* _Problem to work on_
Return, from the lines below, each one that includes the word "will".

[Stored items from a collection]
'''

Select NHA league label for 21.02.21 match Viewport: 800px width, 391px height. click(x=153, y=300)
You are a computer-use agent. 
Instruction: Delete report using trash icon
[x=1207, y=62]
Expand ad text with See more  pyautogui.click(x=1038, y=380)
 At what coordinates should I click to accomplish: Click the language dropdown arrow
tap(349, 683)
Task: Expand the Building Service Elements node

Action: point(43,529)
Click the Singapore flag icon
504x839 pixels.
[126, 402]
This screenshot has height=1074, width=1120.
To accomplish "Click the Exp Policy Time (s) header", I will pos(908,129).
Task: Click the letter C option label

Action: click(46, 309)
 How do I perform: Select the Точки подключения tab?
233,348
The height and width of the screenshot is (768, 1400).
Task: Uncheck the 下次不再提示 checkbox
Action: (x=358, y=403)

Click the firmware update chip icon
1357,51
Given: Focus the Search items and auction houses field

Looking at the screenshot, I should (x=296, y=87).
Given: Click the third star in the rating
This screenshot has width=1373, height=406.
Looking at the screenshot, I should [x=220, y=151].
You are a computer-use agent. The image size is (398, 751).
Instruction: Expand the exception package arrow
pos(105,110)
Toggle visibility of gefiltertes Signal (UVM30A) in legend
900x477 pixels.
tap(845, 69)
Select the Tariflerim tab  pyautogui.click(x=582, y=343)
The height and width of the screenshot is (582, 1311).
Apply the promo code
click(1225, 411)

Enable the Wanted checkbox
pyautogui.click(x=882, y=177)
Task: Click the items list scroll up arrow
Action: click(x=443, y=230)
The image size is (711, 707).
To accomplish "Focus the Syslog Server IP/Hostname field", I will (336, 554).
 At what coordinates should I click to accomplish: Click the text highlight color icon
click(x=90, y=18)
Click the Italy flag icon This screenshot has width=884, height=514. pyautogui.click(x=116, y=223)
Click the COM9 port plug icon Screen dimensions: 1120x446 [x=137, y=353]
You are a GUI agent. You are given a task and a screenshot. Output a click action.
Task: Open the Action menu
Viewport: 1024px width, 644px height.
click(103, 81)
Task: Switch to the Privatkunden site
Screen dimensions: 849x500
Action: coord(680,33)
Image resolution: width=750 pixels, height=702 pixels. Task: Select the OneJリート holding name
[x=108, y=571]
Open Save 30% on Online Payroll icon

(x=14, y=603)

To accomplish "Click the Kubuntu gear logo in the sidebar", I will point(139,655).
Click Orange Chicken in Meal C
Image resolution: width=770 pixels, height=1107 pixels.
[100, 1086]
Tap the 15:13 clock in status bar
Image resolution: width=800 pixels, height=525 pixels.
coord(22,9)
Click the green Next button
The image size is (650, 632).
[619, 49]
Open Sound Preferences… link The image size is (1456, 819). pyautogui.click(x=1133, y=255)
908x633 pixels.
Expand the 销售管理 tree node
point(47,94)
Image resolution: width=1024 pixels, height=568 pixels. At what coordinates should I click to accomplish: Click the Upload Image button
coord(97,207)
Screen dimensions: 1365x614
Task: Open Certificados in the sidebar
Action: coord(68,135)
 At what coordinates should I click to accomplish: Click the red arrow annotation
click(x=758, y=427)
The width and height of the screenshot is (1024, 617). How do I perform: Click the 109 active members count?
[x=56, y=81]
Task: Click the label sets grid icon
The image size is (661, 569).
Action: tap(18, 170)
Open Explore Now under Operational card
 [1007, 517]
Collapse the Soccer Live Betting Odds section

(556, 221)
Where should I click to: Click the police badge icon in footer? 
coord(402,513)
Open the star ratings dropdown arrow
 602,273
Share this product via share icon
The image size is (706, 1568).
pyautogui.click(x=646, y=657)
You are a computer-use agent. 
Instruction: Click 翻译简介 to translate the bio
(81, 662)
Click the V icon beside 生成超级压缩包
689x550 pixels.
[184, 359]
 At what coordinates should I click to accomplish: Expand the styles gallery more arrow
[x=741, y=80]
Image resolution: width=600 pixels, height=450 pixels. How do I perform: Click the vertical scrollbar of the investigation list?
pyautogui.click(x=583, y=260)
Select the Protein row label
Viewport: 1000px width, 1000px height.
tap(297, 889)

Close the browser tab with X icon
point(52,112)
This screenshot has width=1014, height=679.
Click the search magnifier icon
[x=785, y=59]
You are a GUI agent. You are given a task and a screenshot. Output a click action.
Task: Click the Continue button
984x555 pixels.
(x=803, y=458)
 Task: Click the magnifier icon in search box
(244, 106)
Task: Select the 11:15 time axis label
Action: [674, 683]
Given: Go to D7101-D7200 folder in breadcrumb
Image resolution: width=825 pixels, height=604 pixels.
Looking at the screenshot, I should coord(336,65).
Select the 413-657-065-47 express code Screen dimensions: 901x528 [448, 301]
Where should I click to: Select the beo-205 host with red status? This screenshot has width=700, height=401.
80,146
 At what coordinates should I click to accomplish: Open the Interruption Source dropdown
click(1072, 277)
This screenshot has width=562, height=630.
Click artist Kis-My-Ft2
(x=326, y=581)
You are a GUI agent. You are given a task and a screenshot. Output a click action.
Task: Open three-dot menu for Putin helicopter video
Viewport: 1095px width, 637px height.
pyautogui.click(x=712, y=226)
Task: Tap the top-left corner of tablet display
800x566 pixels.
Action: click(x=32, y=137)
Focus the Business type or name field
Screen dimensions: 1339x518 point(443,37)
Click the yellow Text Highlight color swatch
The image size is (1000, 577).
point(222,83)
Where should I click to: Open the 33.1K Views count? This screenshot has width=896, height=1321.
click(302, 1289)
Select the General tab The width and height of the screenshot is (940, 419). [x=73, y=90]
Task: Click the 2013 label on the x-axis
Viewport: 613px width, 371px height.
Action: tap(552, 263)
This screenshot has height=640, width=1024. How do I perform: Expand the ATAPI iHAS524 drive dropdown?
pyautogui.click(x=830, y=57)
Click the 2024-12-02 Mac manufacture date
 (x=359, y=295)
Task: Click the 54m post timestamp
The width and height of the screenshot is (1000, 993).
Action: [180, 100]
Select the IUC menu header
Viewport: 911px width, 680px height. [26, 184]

'''

* _Answer area_
To accomplish "Click the Exp Policy Time (s) header", I will pos(908,129).
To accomplish "Focus the Syslog Server IP/Hostname field", I will (336, 554).
To accomplish "Click the Kubuntu gear logo in the sidebar", I will point(139,655).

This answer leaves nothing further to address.